The signed tag push is what the Linux CI workflow keys on to build and push the inriavalda/provsql Docker image for the new version.

Website and Deployment

make website builds the public-facing Jekyll site under website/. It depends on make docs, copies the Sphinx HTML output and the two Doxygen outputs into the Jekyll source tree (website/docs/, website/doxygen-sql/html/, website/doxygen-c/html/), copies shared branding assets, and runs jekyll build to produce website/_site/.
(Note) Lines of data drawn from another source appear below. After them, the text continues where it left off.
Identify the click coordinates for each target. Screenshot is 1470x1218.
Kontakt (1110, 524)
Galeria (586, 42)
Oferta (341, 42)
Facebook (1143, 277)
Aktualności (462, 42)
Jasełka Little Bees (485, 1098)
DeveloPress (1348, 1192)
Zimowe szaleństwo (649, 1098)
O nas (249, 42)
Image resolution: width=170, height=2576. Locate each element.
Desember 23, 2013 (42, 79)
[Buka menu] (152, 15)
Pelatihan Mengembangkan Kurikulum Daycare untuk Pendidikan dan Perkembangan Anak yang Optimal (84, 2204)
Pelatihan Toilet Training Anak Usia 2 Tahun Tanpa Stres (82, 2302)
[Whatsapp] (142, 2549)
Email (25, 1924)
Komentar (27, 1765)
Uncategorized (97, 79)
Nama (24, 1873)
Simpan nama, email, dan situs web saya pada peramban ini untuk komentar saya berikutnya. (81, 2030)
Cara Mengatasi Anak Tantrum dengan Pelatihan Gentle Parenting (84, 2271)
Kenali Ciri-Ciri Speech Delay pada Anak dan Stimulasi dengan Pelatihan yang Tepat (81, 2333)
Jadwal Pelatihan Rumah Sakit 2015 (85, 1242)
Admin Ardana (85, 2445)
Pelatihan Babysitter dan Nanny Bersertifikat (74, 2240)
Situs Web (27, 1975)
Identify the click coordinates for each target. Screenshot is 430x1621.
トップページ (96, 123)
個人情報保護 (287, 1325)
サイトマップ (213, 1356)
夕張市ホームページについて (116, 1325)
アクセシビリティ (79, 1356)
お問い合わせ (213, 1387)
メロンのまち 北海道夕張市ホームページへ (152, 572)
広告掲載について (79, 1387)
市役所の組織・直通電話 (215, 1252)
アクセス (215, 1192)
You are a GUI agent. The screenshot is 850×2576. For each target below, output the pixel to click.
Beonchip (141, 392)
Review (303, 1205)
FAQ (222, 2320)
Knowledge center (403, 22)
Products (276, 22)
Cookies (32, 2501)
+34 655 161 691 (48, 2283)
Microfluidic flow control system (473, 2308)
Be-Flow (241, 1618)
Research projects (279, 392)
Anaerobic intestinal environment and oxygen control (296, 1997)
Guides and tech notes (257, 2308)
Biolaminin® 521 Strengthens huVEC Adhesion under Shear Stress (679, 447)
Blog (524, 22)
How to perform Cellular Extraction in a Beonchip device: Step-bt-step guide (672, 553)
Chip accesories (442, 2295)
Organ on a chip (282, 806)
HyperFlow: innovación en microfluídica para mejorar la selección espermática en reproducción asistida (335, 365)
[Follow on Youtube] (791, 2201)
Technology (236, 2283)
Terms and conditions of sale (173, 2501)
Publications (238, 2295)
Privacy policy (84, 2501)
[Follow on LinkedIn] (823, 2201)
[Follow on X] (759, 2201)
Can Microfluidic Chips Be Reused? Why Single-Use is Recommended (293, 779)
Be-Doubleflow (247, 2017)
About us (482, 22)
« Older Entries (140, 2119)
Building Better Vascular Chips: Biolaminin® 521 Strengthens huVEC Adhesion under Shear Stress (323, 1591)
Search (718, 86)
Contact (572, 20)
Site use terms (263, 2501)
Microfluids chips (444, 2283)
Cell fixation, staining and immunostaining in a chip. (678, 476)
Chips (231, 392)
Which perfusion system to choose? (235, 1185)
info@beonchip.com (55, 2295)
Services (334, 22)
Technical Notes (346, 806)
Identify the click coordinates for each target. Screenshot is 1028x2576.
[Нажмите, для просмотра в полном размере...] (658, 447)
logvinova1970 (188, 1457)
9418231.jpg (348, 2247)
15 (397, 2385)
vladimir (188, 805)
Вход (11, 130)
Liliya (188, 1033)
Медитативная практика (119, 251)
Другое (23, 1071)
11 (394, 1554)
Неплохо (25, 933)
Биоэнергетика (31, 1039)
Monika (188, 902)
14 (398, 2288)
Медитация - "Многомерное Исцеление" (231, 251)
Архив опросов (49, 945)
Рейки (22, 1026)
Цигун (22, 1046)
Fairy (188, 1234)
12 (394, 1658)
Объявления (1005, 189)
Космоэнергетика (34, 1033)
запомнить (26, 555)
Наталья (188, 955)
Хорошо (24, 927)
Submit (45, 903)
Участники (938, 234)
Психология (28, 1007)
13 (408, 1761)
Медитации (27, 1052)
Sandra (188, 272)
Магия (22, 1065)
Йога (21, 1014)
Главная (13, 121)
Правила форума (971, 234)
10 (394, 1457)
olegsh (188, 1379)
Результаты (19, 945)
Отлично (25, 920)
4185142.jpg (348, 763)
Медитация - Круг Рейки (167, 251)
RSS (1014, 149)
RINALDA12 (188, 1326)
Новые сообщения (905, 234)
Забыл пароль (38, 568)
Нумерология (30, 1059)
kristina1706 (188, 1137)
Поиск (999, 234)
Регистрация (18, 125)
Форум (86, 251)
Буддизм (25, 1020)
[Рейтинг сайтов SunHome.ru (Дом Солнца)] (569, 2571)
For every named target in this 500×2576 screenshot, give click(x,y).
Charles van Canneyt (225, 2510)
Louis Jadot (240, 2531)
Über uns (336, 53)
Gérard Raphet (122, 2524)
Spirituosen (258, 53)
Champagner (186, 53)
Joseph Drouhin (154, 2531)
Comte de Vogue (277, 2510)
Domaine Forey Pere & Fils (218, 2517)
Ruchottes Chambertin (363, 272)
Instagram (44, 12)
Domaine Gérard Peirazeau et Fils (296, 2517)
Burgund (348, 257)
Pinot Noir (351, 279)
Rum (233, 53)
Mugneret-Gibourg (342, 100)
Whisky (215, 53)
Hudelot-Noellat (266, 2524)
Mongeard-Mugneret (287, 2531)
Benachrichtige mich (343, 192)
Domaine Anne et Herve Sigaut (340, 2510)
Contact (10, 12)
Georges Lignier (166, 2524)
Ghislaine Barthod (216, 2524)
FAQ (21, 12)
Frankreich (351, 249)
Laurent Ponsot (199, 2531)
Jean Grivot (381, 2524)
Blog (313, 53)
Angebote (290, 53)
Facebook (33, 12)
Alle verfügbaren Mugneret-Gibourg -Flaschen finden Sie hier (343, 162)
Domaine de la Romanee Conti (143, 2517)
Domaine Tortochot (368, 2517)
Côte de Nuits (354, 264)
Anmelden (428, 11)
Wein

make deploy builds the website and then rsyncs website/_site/ to the live server (provsql.org). The rsync uses --checksum so that files Jekyll rewrote without content change are not retransferred.

CI Workflows

Five GitHub Actions workflows run on every push:

Workflow	What it does
`build_and_test.yml`	Builds and tests on Linux with PostgreSQL 10–18 (Docker-based). Also builds and pushes the Docker image on tagged releases.
`macos.yml`	Builds and tests on macOS with Homebrew PostgreSQL.
`wsl.yml`	Builds and tests on Windows Subsystem for Linux.
`docs.yml`	Builds the full documentation (Doxygen + Sphinx + coherence check). Uses the `pgxn/pgxn-tools` container with `postgresql-server-dev-all` for `pg_config`.
`codeql.yml`	Static analysis via GitHub CodeQL.

All five must pass before merging to master.